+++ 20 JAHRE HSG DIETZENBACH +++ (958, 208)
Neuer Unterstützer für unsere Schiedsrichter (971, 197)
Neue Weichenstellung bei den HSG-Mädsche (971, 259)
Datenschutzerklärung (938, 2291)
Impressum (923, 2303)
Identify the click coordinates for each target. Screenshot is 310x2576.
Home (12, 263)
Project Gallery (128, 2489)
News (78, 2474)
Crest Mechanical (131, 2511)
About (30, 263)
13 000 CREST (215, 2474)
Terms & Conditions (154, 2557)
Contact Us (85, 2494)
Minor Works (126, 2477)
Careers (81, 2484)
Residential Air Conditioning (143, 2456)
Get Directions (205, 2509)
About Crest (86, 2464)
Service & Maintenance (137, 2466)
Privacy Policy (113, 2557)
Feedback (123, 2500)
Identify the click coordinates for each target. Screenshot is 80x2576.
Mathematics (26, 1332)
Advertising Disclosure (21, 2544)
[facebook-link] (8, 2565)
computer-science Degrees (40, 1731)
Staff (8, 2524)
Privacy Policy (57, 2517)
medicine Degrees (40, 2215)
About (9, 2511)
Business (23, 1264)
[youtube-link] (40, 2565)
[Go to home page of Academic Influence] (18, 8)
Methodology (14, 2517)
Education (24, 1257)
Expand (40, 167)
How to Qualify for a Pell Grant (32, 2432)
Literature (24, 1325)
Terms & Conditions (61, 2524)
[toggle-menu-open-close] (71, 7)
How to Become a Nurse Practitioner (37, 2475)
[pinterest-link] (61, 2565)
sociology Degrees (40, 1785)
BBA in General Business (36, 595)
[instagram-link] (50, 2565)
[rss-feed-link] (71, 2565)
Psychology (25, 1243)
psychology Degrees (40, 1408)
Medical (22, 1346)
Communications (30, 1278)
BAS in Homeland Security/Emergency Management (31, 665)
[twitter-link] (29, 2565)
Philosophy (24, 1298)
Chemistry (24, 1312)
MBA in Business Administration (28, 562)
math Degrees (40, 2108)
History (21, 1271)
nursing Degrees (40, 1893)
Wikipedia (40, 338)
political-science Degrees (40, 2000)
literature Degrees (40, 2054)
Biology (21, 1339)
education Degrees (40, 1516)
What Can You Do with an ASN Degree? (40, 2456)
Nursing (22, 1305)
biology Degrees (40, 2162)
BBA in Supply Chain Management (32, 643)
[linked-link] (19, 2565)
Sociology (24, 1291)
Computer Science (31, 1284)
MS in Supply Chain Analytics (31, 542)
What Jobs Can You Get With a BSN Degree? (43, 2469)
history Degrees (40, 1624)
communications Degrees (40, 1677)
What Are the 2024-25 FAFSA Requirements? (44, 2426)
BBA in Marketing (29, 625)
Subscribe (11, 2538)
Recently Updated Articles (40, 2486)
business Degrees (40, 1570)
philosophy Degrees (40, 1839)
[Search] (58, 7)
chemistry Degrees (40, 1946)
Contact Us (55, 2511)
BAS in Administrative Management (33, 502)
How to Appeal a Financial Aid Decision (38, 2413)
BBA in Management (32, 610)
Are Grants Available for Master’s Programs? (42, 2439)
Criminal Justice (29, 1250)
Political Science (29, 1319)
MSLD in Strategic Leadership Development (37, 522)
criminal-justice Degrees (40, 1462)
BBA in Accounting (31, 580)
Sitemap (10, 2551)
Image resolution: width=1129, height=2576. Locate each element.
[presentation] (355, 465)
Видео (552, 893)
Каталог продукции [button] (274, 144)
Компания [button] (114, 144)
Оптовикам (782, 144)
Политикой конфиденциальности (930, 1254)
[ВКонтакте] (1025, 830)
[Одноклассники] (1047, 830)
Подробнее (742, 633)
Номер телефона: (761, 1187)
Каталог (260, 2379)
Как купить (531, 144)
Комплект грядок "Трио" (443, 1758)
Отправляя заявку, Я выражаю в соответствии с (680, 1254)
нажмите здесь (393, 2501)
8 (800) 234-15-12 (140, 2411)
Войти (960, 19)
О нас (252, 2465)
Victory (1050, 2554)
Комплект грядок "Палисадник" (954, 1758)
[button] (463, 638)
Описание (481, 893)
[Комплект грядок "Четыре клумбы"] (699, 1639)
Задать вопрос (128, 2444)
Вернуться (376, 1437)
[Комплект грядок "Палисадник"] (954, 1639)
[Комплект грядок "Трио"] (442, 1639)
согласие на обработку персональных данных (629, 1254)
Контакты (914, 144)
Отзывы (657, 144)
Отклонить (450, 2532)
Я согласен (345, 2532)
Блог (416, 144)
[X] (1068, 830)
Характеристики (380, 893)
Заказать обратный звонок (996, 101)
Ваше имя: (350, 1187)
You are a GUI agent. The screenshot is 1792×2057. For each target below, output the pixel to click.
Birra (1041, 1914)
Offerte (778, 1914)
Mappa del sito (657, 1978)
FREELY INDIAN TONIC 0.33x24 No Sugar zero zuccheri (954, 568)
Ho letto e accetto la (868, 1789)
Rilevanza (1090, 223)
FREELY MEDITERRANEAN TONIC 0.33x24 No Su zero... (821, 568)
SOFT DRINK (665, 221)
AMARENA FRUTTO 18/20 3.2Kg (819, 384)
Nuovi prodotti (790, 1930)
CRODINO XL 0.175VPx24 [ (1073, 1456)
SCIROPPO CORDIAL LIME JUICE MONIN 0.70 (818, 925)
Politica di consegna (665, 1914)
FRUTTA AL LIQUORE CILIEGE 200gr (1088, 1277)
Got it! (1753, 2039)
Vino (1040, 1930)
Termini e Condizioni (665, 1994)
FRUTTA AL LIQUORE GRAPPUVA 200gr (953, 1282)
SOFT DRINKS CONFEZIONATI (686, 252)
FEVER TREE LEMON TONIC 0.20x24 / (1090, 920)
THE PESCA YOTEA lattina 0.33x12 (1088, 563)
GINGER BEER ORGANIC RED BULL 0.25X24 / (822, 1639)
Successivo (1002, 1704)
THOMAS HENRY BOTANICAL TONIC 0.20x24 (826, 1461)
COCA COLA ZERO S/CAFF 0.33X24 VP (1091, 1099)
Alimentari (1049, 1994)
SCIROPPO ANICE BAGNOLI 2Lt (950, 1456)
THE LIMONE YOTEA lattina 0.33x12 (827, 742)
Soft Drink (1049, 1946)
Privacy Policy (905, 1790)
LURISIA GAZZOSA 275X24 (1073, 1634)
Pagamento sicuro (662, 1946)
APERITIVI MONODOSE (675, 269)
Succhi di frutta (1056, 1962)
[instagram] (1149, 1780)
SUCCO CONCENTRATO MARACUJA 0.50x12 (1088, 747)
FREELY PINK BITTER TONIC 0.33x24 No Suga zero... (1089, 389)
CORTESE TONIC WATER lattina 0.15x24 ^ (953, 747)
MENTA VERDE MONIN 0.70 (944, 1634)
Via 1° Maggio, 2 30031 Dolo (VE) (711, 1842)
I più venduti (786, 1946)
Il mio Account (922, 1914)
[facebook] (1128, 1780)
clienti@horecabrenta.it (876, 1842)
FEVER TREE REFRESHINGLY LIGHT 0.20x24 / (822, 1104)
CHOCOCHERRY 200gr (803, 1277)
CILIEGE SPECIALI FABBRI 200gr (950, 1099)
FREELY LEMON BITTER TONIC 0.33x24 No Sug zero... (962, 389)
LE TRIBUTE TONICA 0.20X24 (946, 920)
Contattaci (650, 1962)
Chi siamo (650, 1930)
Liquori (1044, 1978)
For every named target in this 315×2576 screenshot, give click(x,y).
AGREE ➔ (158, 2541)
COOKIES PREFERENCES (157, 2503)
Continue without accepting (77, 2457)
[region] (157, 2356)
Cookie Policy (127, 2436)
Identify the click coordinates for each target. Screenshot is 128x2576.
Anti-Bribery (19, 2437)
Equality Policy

-- Description of the task --
Extract the full listing and reproduce each line exactly.

-- Completed task --
+++ 20 JAHRE HSG DIETZENBACH +++ (958, 208)
Neuer Unterstützer für unsere Schiedsrichter (971, 197)
Neue Weichenstellung bei den HSG-Mädsche (971, 259)
Datenschutzerklärung (938, 2291)
Impressum (923, 2303)
Identify the click coordinates for each target. Screenshot is 310x2576.
Home (12, 263)
Project Gallery (128, 2489)
News (78, 2474)
Crest Mechanical (131, 2511)
About (30, 263)
13 000 CREST (215, 2474)
Terms & Conditions (154, 2557)
Contact Us (85, 2494)
Minor Works (126, 2477)
Careers (81, 2484)
Residential Air Conditioning (143, 2456)
Get Directions (205, 2509)
About Crest (86, 2464)
Service & Maintenance (137, 2466)
Privacy Policy (113, 2557)
Feedback (123, 2500)
Identify the click coordinates for each target. Screenshot is 80x2576.
Mathematics (26, 1332)
Advertising Disclosure (21, 2544)
[facebook-link] (8, 2565)
computer-science Degrees (40, 1731)
Staff (8, 2524)
Privacy Policy (57, 2517)
medicine Degrees (40, 2215)
About (9, 2511)
Business (23, 1264)
[youtube-link] (40, 2565)
[Go to home page of Academic Influence] (18, 8)
Methodology (14, 2517)
Education (24, 1257)
Expand (40, 167)
How to Qualify for a Pell Grant (32, 2432)
Literature (24, 1325)
Terms & Conditions (61, 2524)
[toggle-menu-open-close] (71, 7)
How to Become a Nurse Practitioner (37, 2475)
[pinterest-link] (61, 2565)
sociology Degrees (40, 1785)
BBA in General Business (36, 595)
[instagram-link] (50, 2565)
[rss-feed-link] (71, 2565)
Psychology (25, 1243)
psychology Degrees (40, 1408)
Medical (22, 1346)
Communications (30, 1278)
BAS in Homeland Security/Emergency Management (31, 665)
[twitter-link] (29, 2565)
Philosophy (24, 1298)
Chemistry (24, 1312)
MBA in Business Administration (28, 562)
math Degrees (40, 2108)
History (21, 1271)
nursing Degrees (40, 1893)
Wikipedia (40, 338)
political-science Degrees (40, 2000)
literature Degrees (40, 2054)
Biology (21, 1339)
education Degrees (40, 1516)
What Can You Do with an ASN Degree? (40, 2456)
Nursing (22, 1305)
biology Degrees (40, 2162)
BBA in Supply Chain Management (32, 643)
[linked-link] (19, 2565)
Sociology (24, 1291)
Computer Science (31, 1284)
MS in Supply Chain Analytics (31, 542)
What Jobs Can You Get With a BSN Degree? (43, 2469)
history Degrees (40, 1624)
communications Degrees (40, 1677)
What Are the 2024-25 FAFSA Requirements? (44, 2426)
BBA in Marketing (29, 625)
Subscribe (11, 2538)
Recently Updated Articles (40, 2486)
business Degrees (40, 1570)
philosophy Degrees (40, 1839)
[Search] (58, 7)
chemistry Degrees (40, 1946)
Contact Us (55, 2511)
BAS in Administrative Management (33, 502)
How to Appeal a Financial Aid Decision (38, 2413)
BBA in Management (32, 610)
Are Grants Available for Master’s Programs? (42, 2439)
Criminal Justice (29, 1250)
Political Science (29, 1319)
MSLD in Strategic Leadership Development (37, 522)
criminal-justice Degrees (40, 1462)
BBA in Accounting (31, 580)
Sitemap (10, 2551)
Image resolution: width=1129, height=2576. Locate each element.
[presentation] (355, 465)
Видео (552, 893)
Каталог продукции [button] (274, 144)
Компания [button] (114, 144)
Оптовикам (782, 144)
Политикой конфиденциальности (930, 1254)
[ВКонтакте] (1025, 830)
[Одноклассники] (1047, 830)
Подробнее (742, 633)
Номер телефона: (761, 1187)
Каталог (260, 2379)
Как купить (531, 144)
Комплект грядок "Трио" (443, 1758)
Отправляя заявку, Я выражаю в соответствии с (680, 1254)
нажмите здесь (393, 2501)
8 (800) 234-15-12 (140, 2411)
Войти (960, 19)
О нас (252, 2465)
Victory (1050, 2554)
Комплект грядок "Палисадник" (954, 1758)
[button] (463, 638)
Описание (481, 893)
[Комплект грядок "Четыре клумбы"] (699, 1639)
Задать вопрос (128, 2444)
Вернуться (376, 1437)
[Комплект грядок "Палисадник"] (954, 1639)
[Комплект грядок "Трио"] (442, 1639)
согласие на обработку персональных данных (629, 1254)
Контакты (914, 144)
Отзывы (657, 144)
Отклонить (450, 2532)
Я согласен (345, 2532)
Блог (416, 144)
[X] (1068, 830)
Характеристики (380, 893)
Заказать обратный звонок (996, 101)
Ваше имя: (350, 1187)
You are a GUI agent. The screenshot is 1792×2057. For each target below, output the pixel to click.
Birra (1041, 1914)
Offerte (778, 1914)
Mappa del sito (657, 1978)
FREELY INDIAN TONIC 0.33x24 No Sugar zero zuccheri (954, 568)
Ho letto e accetto la (868, 1789)
Rilevanza (1090, 223)
FREELY MEDITERRANEAN TONIC 0.33x24 No Su zero... (821, 568)
SOFT DRINK (665, 221)
AMARENA FRUTTO 18/20 3.2Kg (819, 384)
Nuovi prodotti (790, 1930)
CRODINO XL 0.175VPx24 [ (1073, 1456)
SCIROPPO CORDIAL LIME JUICE MONIN 0.70 (818, 925)
Politica di consegna (665, 1914)
FRUTTA AL LIQUORE CILIEGE 200gr (1088, 1277)
Got it! (1753, 2039)
Vino (1040, 1930)
Termini e Condizioni (665, 1994)
FRUTTA AL LIQUORE GRAPPUVA 200gr (953, 1282)
SOFT DRINKS CONFEZIONATI (686, 252)
FEVER TREE LEMON TONIC 0.20x24 / (1090, 920)
THE PESCA YOTEA lattina 0.33x12 (1088, 563)
GINGER BEER ORGANIC RED BULL 0.25X24 / (822, 1639)
Successivo (1002, 1704)
THOMAS HENRY BOTANICAL TONIC 0.20x24 (826, 1461)
COCA COLA ZERO S/CAFF 0.33X24 VP (1091, 1099)
Alimentari (1049, 1994)
SCIROPPO ANICE BAGNOLI 2Lt (950, 1456)
THE LIMONE YOTEA lattina 0.33x12 (827, 742)
Soft Drink (1049, 1946)
Privacy Policy (905, 1790)
LURISIA GAZZOSA 275X24 (1073, 1634)
Pagamento sicuro (662, 1946)
APERITIVI MONODOSE (675, 269)
Succhi di frutta (1056, 1962)
[instagram] (1149, 1780)
SUCCO CONCENTRATO MARACUJA 0.50x12 (1088, 747)
FREELY PINK BITTER TONIC 0.33x24 No Suga zero... (1089, 389)
CORTESE TONIC WATER lattina 0.15x24 ^ (953, 747)
MENTA VERDE MONIN 0.70 (944, 1634)
Via 1° Maggio, 2 30031 Dolo (VE) (711, 1842)
I più venduti (786, 1946)
Il mio Account (922, 1914)
[facebook] (1128, 1780)
clienti@horecabrenta.it (876, 1842)
FEVER TREE REFRESHINGLY LIGHT 0.20x24 / (822, 1104)
CHOCOCHERRY 200gr (803, 1277)
CILIEGE SPECIALI FABBRI 200gr (950, 1099)
FREELY LEMON BITTER TONIC 0.33x24 No Sug zero... (962, 389)
LE TRIBUTE TONICA 0.20X24 (946, 920)
Contattaci (650, 1962)
Chi siamo (650, 1930)
Liquori (1044, 1978)
For every named target in this 315×2576 screenshot, give click(x,y).
AGREE ➔ (158, 2541)
COOKIES PREFERENCES (157, 2503)
Continue without accepting (77, 2457)
[region] (157, 2356)
Cookie Policy (127, 2436)
Identify the click coordinates for each target. Screenshot is 128x2576.
Anti-Bribery (19, 2437)
Equality Policy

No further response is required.